__Extract__
•••••

### Introduction
One of the most important problems in the [challange to predict malware](https://www.kaggle.com/c/microsoft-malware-prediction) is to find an validation dataset that represents the test. As many commented in the [discussions](http://https://www.kaggle.com/c/microsoft-malware-prediction/discussion/75087), the data for this competition is quite diferent from the train dataset to the test. This kernel has some feature engenieering and adversarial validation made by me and [DimitreOliveira](https://www.kaggle.com/dimitreoliveira) to deal with that problem.

#### **Table of contents**
1. [Simplification of version related features](#Simplification-of-version-related-features);
2. [Encoding](#Encoding);
3. [Adversarial Validation](#Adversarial-Validation).

In [1]:
import dask
import dask.dataframe as dd
import warnings
import datetime
import numpy as np
import pandas as pd
import seaborn as sns
import matplotlib.pyplot as plt
import category_encoders as ce
from sklearn.ensemble import RandomForestClassifier
from sklearn.model_selection import train_test_split, KFold
from sklearn.metrics import confusion_matrix, classification_report, accuracy_score, recall_score, precision_score, f1_score
import xgboost as xgb

%matplotlib inline
sns.set(style="whitegrid")
warnings.filterwarnings("ignore")
pd.set_option('display.float_format', lambda x: '%.2f' % x)

In [2]:
dtypes = {
        'MachineIdentifier':                                    'category',
        'AVProductsInstalled':                                  'float16',
        'AVProductsEnabled':                                    'float16',
        'IsProtected':                                          'float16',
        'Census_ProcessorCoreCount':                            'float16',
        'Census_SystemVolumeTotalCapacity':                     'float32',
        'Census_IsAlwaysOnAlwaysConnectedCapable':              'float16',
        'Wdft_IsGamer':                                         'float16',
        'AvSigVersion':                                         'category',
        'OsBuildLab':                                           'category',
        'Census_OSVersion':                                     'category',
        'AppVersion':                                           'category',
        'EngineVersion':                                        'category',
        'Census_PowerPlatformRoleName':                         'category',
        'OsPlatformSubRelease':                                 'category',
        'Census_OSInstallTypeName':                             'category',
        'SkuEdition':                                           'category',
        'Census_ActivationChannel':                             'category',
        'Census_OSWUAutoUpdateOptionsName':                     'category',
        'ProductName':                                          'category',
        'Platform':                                             'category',
        'Census_PrimaryDiskTypeName':                           'category',
        'Census_DeviceFamily':                                  'category',
        'Census_OSArchitecture':                                'category',
        'Processor':                                            'category',
        'HasDetections':                                        'int8'
        }

label = ['HasDetections']

ids = ['MachineIdentifier']

numerical_features = ['AVProductsEnabled', 'AVProductsInstalled', 
                      'Census_ProcessorCoreCount', 'Census_SystemVolumeTotalCapacity']

binary_features = ['Census_IsAlwaysOnAlwaysConnectedCapable', 'IsProtected', 'Wdft_IsGamer']

version_features = ['AvSigVersion', 'OsBuildLab', 'Census_OSVersion', 'AppVersion', 'EngineVersion']

# < 10 categories
low_cardinality_features = ['Census_PowerPlatformRoleName', 'OsPlatformSubRelease', 
                            'Census_OSInstallTypeName', 'SkuEdition', 'Census_ActivationChannel', 
                            'Census_OSWUAutoUpdateOptionsName', 'ProductName', 
                            'Platform', 'Census_PrimaryDiskTypeName', 'Census_DeviceFamily', 
                            'Census_OSArchitecture', 'Processor']

use_columns = numerical_features + binary_features + version_features + low_cardinality_features

### Load data

I reduced the size so it could run on Kaggle, I run it locally with all the data.

•••••

Target pointing data:
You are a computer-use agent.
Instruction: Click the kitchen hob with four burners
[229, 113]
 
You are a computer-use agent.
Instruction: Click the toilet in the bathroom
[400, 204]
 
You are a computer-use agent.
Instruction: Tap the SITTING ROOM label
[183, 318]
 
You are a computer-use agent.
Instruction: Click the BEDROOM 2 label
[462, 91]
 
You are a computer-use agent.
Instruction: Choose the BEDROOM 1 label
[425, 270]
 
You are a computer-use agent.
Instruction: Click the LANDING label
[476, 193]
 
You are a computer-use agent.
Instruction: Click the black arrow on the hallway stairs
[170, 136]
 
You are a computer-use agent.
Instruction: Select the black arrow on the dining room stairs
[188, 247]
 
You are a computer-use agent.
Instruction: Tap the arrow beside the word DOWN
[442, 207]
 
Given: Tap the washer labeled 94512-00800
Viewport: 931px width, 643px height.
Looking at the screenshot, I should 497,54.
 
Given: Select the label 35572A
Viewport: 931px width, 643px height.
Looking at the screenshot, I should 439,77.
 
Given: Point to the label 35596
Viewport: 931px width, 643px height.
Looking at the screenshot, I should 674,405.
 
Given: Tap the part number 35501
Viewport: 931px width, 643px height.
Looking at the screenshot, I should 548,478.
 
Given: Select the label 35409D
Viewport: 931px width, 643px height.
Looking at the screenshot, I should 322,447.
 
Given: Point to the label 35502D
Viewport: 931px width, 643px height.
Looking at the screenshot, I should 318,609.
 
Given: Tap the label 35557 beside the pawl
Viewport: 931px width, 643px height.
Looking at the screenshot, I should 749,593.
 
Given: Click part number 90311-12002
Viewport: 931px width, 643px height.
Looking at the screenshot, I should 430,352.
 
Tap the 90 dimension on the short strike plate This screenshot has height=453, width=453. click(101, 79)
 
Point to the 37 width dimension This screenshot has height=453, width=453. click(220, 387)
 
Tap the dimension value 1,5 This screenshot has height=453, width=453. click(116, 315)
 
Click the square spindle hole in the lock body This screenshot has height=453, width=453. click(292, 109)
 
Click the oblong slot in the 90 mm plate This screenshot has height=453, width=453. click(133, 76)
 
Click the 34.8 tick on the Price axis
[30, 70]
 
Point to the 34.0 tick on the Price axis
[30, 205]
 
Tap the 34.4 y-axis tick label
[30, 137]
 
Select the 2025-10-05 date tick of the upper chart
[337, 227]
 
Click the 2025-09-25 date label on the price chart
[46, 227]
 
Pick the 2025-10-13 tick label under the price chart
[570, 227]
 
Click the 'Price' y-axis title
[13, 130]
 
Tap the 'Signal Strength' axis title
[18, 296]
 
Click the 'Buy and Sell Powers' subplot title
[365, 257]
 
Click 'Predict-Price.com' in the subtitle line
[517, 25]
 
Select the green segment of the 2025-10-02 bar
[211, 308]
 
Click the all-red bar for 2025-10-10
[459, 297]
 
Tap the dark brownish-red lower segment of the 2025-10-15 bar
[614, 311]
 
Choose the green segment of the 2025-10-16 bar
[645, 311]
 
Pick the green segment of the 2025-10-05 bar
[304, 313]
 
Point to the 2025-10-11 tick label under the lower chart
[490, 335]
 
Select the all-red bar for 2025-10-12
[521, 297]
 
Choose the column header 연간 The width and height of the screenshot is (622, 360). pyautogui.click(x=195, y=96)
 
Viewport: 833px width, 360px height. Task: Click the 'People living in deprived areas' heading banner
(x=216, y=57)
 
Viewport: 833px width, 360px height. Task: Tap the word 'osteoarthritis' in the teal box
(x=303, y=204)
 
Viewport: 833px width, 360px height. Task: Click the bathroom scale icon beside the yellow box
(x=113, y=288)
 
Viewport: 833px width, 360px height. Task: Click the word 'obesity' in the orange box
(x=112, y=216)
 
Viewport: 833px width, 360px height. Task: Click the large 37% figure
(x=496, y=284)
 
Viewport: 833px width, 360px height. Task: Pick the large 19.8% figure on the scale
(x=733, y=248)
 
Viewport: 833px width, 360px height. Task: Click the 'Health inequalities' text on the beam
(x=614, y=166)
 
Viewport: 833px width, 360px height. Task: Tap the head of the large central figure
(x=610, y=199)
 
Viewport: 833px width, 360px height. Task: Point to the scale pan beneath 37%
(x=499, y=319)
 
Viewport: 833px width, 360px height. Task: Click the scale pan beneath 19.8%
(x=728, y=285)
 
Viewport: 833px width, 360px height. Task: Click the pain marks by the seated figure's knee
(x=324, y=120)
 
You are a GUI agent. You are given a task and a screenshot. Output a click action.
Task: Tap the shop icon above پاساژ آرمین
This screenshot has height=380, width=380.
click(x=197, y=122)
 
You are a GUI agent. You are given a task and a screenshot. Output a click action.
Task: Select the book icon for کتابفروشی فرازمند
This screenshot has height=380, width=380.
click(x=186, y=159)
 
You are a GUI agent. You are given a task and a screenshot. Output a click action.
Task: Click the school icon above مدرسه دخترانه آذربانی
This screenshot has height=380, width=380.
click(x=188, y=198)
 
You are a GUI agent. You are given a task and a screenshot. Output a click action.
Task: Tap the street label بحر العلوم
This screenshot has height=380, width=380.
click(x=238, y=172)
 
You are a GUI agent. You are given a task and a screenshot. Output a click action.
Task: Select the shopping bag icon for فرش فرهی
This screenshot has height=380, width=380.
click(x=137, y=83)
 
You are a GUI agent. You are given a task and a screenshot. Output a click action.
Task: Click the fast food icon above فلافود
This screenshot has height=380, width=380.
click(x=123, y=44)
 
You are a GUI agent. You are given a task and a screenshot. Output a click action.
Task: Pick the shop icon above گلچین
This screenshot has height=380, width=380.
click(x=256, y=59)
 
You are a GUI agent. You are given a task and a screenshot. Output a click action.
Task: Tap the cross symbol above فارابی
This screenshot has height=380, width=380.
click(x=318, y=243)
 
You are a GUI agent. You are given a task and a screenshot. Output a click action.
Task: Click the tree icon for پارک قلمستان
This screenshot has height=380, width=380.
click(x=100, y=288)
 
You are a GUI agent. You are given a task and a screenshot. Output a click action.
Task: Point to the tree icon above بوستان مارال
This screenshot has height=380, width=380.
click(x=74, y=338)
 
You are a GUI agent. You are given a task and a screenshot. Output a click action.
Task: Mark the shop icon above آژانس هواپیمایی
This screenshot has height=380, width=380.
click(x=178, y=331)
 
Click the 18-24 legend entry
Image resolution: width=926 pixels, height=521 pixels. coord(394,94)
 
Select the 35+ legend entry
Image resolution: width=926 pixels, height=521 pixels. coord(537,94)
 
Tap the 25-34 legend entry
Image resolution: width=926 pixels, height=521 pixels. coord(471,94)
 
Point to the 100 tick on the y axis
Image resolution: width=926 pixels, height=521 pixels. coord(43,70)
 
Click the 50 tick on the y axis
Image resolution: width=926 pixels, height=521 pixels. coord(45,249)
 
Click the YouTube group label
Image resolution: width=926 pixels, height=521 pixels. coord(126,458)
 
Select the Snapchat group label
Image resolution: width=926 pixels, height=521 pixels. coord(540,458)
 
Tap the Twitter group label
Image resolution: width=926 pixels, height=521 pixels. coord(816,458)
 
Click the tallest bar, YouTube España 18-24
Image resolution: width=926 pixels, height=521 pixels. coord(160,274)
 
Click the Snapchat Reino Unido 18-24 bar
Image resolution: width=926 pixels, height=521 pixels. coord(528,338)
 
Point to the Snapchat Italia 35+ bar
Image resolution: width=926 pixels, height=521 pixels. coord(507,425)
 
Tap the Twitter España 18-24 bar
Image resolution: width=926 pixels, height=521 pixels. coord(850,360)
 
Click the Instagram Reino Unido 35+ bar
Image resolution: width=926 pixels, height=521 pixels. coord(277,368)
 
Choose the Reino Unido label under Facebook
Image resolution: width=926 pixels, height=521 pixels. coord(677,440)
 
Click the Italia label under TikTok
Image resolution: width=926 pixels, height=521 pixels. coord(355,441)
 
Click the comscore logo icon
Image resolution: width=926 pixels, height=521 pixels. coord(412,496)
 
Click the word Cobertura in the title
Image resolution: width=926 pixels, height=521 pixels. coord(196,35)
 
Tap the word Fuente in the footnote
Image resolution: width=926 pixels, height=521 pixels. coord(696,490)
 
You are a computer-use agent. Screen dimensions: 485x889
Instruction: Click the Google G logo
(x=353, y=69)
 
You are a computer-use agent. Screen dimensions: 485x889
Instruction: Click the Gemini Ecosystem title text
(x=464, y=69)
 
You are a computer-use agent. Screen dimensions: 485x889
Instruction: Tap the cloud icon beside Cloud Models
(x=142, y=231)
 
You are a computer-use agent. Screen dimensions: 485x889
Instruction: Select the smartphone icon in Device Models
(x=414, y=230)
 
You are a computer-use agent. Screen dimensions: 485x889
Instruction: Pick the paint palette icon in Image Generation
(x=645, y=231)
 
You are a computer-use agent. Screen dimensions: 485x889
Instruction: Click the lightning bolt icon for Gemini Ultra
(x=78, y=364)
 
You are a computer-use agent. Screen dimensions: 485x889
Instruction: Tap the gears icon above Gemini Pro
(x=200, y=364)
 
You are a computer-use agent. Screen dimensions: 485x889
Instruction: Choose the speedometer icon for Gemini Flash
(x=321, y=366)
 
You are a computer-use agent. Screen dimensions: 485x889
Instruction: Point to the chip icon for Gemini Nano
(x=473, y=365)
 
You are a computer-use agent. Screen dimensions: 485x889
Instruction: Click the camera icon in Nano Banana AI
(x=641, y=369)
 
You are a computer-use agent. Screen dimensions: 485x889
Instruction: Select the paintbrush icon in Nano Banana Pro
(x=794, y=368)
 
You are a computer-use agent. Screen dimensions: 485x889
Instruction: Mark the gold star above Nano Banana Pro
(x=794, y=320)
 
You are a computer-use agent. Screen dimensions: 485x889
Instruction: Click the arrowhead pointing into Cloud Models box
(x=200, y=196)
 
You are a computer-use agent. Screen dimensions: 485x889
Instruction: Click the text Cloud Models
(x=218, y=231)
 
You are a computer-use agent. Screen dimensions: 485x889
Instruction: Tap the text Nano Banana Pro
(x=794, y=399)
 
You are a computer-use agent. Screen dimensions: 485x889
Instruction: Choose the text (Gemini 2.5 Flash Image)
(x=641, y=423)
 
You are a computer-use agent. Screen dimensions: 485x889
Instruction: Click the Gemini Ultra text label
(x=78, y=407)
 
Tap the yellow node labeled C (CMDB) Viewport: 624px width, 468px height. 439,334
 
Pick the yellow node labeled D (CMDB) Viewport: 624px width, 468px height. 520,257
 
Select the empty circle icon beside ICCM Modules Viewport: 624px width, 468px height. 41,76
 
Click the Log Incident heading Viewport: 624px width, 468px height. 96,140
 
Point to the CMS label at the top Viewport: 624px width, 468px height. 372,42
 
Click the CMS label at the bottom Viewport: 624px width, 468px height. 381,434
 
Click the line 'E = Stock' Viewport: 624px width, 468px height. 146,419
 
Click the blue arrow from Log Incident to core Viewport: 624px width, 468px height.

•••••

__Written exercise A__
In the malware prediction kernel, which data type is assigned to HasDetections?
__Written exercise B__
Echo the malware prediction kernel from "# < 10 categories" up to and including "all the data.".

__Written solution A__
int8

__Written solution B__
# < 10 categories
low_cardinality_features = ['Census_PowerPlatformRoleName', 'OsPlatformSubRelease', 
                            'Census_OSInstallTypeName', 'SkuEdition', 'Census_ActivationChannel', 
                            'Census_OSWUAutoUpdateOptionsName', 'ProductName', 
                            'Platform', 'Census_PrimaryDiskTypeName', 'Census_DeviceFamily', 
                            'Census_OSArchitecture', 'Processor']

use_columns = numerical_features + binary_features + version_features + low_cardinality_features

### Load data

I reduced the size so it could run on Kaggle, I run it locally with all the data.